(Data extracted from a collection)
## BEGIN

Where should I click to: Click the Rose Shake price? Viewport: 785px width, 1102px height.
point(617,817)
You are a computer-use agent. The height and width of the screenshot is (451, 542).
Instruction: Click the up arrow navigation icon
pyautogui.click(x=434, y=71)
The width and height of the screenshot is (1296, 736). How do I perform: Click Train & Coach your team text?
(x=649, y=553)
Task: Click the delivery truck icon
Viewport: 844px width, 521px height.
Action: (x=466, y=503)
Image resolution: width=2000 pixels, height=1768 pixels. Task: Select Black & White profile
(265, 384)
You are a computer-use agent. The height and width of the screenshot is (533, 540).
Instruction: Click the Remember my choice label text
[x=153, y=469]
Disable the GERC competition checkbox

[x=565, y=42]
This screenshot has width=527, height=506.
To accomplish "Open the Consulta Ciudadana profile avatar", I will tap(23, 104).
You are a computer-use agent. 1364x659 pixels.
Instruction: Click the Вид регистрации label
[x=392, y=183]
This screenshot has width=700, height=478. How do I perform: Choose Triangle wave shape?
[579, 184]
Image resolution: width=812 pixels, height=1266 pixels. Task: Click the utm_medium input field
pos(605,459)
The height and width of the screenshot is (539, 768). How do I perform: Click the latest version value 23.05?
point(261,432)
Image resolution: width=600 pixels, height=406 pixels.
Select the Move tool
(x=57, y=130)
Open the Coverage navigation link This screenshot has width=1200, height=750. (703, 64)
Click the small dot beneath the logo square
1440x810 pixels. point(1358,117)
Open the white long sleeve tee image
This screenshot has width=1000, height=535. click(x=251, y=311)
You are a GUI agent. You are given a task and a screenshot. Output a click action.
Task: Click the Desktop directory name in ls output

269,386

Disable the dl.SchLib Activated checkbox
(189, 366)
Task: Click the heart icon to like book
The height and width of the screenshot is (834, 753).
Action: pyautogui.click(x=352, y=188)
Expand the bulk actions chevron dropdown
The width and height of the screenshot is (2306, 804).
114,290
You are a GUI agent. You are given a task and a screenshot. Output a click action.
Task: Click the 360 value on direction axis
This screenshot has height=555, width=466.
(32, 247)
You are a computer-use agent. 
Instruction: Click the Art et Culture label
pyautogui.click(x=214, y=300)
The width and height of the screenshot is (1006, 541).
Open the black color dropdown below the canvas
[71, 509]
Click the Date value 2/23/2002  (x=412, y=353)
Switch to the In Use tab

## END

▸ Task prompt:
Reproduce the entries above with each instance of "Instruction" renamed to "Directive", leaving everything else unchanged.

▸ Expected answer:
Where should I click to: Click the Rose Shake price? Viewport: 785px width, 1102px height.
point(617,817)
You are a computer-use agent. The height and width of the screenshot is (451, 542).
Directive: Click the up arrow navigation icon
pyautogui.click(x=434, y=71)
The width and height of the screenshot is (1296, 736). How do I perform: Click Train & Coach your team text?
(x=649, y=553)
Task: Click the delivery truck icon
Viewport: 844px width, 521px height.
Action: (x=466, y=503)
Image resolution: width=2000 pixels, height=1768 pixels. Task: Select Black & White profile
(265, 384)
You are a computer-use agent. The height and width of the screenshot is (533, 540).
Directive: Click the Remember my choice label text
[x=153, y=469]
Disable the GERC competition checkbox

[x=565, y=42]
This screenshot has width=527, height=506.
To accomplish "Open the Consulta Ciudadana profile avatar", I will tap(23, 104).
You are a computer-use agent. 1364x659 pixels.
Directive: Click the Вид регистрации label
[x=392, y=183]
This screenshot has width=700, height=478. How do I perform: Choose Triangle wave shape?
[579, 184]
Image resolution: width=812 pixels, height=1266 pixels. Task: Click the utm_medium input field
pos(605,459)
The height and width of the screenshot is (539, 768). How do I perform: Click the latest version value 23.05?
point(261,432)
Image resolution: width=600 pixels, height=406 pixels.
Select the Move tool
(x=57, y=130)
Open the Coverage navigation link This screenshot has width=1200, height=750. (703, 64)
Click the small dot beneath the logo square
1440x810 pixels. point(1358,117)
Open the white long sleeve tee image
This screenshot has width=1000, height=535. click(x=251, y=311)
You are a GUI agent. You are given a task and a screenshot. Output a click action.
Task: Click the Desktop directory name in ls output

269,386

Disable the dl.SchLib Activated checkbox
(189, 366)
Task: Click the heart icon to like book
The height and width of the screenshot is (834, 753).
Action: pyautogui.click(x=352, y=188)
Expand the bulk actions chevron dropdown
The width and height of the screenshot is (2306, 804).
114,290
You are a GUI agent. You are given a task and a screenshot. Output a click action.
Task: Click the 360 value on direction axis
This screenshot has height=555, width=466.
(32, 247)
You are a computer-use agent. 
Directive: Click the Art et Culture label
pyautogui.click(x=214, y=300)
The width and height of the screenshot is (1006, 541).
Open the black color dropdown below the canvas
[71, 509]
Click the Date value 2/23/2002  (x=412, y=353)
Switch to the In Use tab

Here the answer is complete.